Antaeotricha himaea

Scientific classification
- Domain: Eukaryota
- Kingdom: Animalia
- Phylum: Arthropoda
- Class: Insecta
- Order: Lepidoptera
- Family: Depressariidae
- Genus: Antaeotricha
- Species: A. himaea
- Binomial name: Antaeotricha himaea Meyrick, 1916

= Antaeotricha himaea =

- Authority: Meyrick, 1916

Species of moth

Antaeotricha himaea is a species of moth of the family Depressariidae. It is found in French Guiana.

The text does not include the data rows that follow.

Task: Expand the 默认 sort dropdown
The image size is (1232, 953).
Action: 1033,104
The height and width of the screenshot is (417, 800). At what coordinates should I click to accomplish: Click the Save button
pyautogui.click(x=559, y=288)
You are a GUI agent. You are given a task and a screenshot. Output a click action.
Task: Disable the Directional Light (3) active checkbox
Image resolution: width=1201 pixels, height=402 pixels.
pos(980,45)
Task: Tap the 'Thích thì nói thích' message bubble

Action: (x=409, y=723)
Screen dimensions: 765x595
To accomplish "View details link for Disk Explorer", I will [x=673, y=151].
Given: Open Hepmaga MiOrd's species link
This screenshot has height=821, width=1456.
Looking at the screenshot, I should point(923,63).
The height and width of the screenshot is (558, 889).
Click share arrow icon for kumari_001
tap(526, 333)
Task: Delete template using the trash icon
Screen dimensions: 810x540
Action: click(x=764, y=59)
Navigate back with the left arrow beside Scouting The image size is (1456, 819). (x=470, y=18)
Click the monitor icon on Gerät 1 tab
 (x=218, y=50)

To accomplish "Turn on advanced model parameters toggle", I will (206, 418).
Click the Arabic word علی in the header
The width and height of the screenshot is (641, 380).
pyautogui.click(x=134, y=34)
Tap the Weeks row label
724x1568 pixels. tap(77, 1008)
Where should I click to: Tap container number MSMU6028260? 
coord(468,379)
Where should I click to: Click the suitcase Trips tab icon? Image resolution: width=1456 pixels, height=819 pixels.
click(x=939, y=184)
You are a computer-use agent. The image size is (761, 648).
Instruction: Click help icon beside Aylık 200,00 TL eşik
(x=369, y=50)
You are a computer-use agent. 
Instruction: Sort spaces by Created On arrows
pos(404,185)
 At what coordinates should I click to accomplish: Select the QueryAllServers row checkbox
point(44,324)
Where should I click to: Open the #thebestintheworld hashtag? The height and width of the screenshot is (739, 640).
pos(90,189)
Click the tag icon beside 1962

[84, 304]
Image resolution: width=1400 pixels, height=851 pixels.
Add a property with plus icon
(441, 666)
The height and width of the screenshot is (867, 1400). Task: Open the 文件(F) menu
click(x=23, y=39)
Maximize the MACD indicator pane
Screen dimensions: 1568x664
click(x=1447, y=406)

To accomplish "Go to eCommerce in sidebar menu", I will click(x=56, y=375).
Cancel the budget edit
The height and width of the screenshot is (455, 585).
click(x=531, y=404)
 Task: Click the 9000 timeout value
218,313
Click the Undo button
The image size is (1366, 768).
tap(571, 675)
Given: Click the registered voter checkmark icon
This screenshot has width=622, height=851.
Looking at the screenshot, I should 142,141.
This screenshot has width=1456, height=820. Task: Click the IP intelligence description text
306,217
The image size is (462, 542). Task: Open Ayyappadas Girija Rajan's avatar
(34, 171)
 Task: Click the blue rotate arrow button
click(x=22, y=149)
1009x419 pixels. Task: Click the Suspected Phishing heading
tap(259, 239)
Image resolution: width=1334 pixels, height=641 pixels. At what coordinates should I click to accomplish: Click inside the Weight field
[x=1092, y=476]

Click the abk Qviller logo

The wingspan is about 17 mm. The forewings are ochreous-whitish, the dorsal half from the base to the second line greyish-ochreous mixed with dark grey and with dark fuscous markings. There is a short longitudinal mark from the base of the costa, and an oblique one above the base of the dorsum, as well as an interrupted slightly curved line from beneath one-fifth of the costa to the middle of the dorsum. There is a rather curved line from the middle of the costa to three-fourths of the dorsum, interrupted in the middle but closely followed by a transverse discal dot. A rather curved line is found from two-thirds of the costa to the tornus, the space between this and the preceding rather dark fuscous on the dorsal half limited above by a white streak, the remainder fuscous except the costal edge. The apical area beyond this is obscurely streaked with white suffusion between the veins and there are seven black quadrate marginal dots separated with whitish around the apex and termen. The hindwings are dark grey, in males with a very long whitish-ochreous subcostal hairpencil from the base lying beneath the forewings, reaching five-sixths of the wing.